DEFRA have ramped standards up considerably and premises will now be awarded a star rating between 1 (indicating a high risk premise and 5 indicating a low risk premise).  All new business set ups will automatically be a one star as they have no historic records.  The higher the star rating achieved the longer the licence can be issued for, up to a maximum of 3 years.

Application fees have rocketed as the amount of work involved in administering the new Act is massive.  Your local authority will be able to help you, and their websites should be showing the new legislation.  However, you may find they are behind in implementation as DEFRA failed to publish the Act early enough for LA's to be prepared.  The document was published in mid August with it coming into law on 1st Oct.  The Worcestershire website is up to date and will give you correct information, the only difference between LA's will be the fees.
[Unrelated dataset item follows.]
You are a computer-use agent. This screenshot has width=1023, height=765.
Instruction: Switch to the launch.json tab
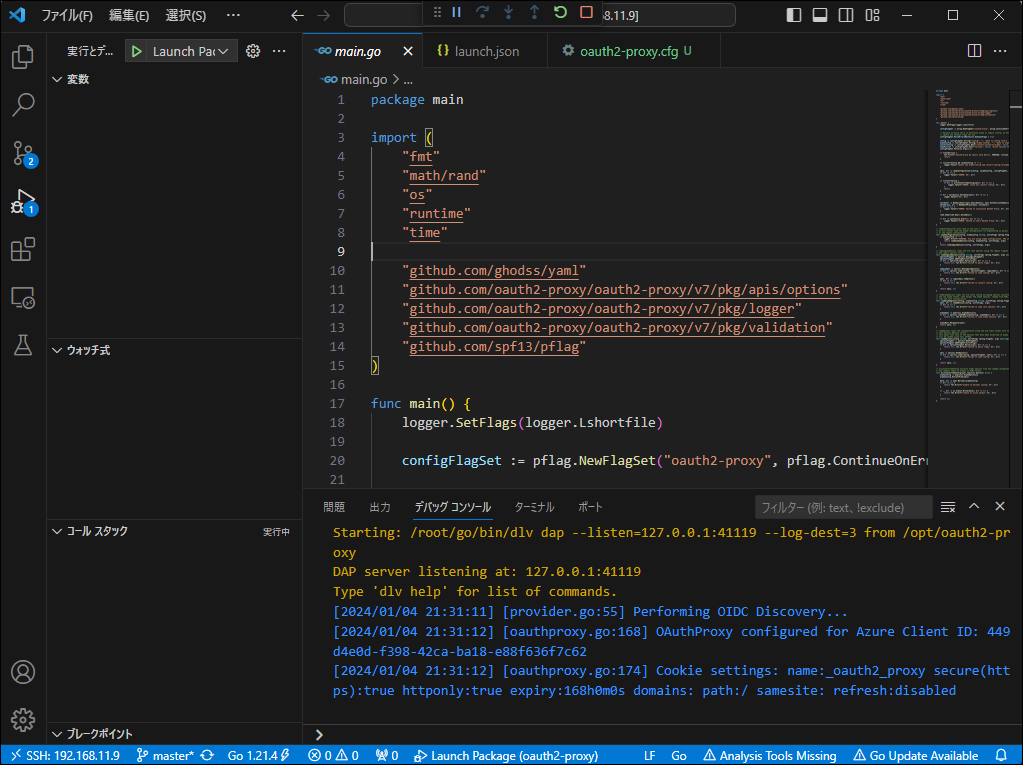pos(486,51)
It is also worth bearing in mind that there is no leeway or grey areas in the legislation, LA's have to adhere to the Act and there is a lot of uproar about the fees being the same for a 100 dog unit and a 2 dog home boarder.


----------



## BBH (6 October 2018)

I would be interested in how this new legislation will be enforced .


----------



## AdorableAlice (6 October 2018)

Unlimited fine and up to 51 weeks in prison for illegal trading.  Hugely useful tool to sort the backyard breeders out with.  It is a pity the same tool is not available for the scrub horse breeders.


----------